🤖 AI Summary
This study addresses the high computational complexity of traditional mixed-integer linear programming (MILP) in open-pit mine scheduling and its limited adaptability to dynamic environments. The authors propose a novel zero-shot large language model (LLM) decision-making framework guided by a custom mine simulator that embeds geological–processing coupling constraints. This approach, for the first time, integrates an un-tuned LLM with a physically informed simulator to generate interpretable and feasible scheduling plans in a closed-loop setting without requiring any training data. Experimental results demonstrate that the method achieves 94%–99% of the net present value obtained by MILP across mine instances of varying scales, with computation time scaling linearly—significantly outperforming the exponential complexity of conventional MILP solvers.

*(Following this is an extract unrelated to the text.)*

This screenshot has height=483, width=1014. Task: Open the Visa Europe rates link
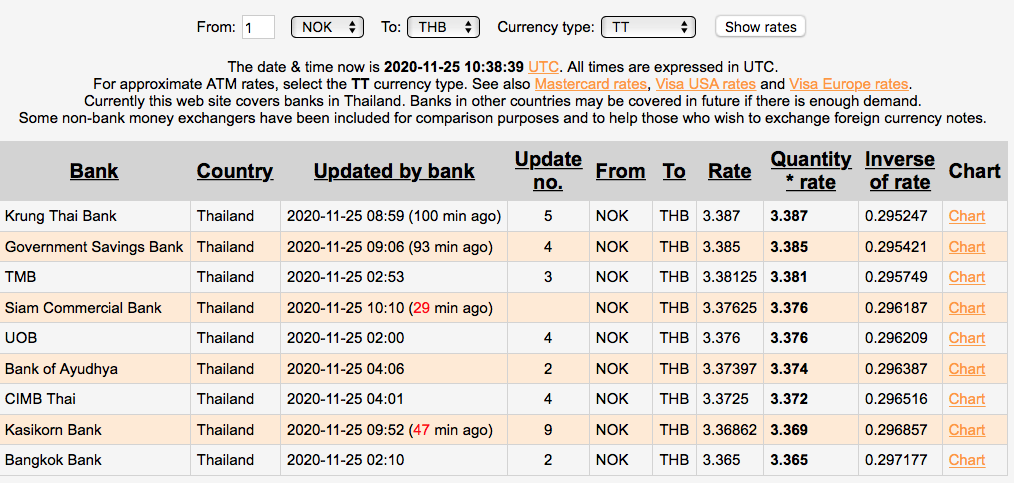(x=848, y=84)
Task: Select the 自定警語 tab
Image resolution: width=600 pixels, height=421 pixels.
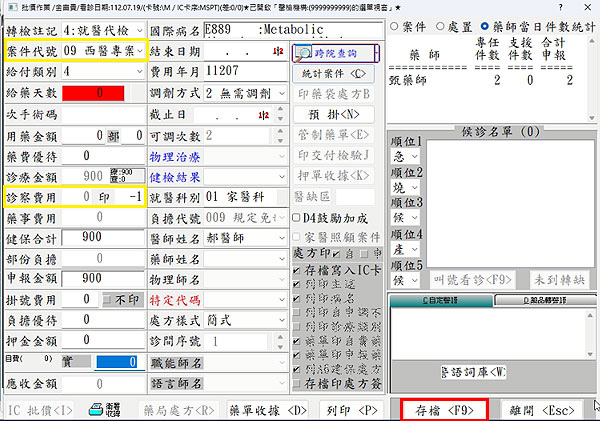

The work also introduces the first MILP benchmark incorporating real-world industrial constraints for rigorous evaluation.
📝 Abstract
Open-pit mine scheduling is a critical process for maximizing economic return under complex geotechnical and operational constraints. While Mixed-Integer Linear Programming (MILP) provides mathematically optimal baselines, its exponential computational complexity and inability to adapt in real time limit its practical deployment in dynamic industrial environments. This work introduces a simulator-driven Large Language Model (LLM) scheduling framework in which the LLM acts as an autonomous decision-making agent, guided at each step by a custom simulator that encodes geotechnical precedence, extraction-processing coupling, and dynamic capacity constraints directly into the action generation mechanism. Operating entirely zero-shot within a closed, data-secure environment, the framework produces complete, interpretable extraction and processing schedules without cloud-based inference, domain-specific fine-tuning, or retraining. To provide a trustworthy performance benchmark, a novel MILP formulation is developed that incorporates realistic operational and geotechnical constraints. Evaluated across mining instances of varying scale and time periods, the LLM-based framework recovers between 94\% and 99\% of the MILP optimal NPV while scaling linearly in computation time. These results position simulator-constrained LLM agents as a practical and scalable alternative to classical optimization for long-horizon industrial scheduling under complex operational constraints.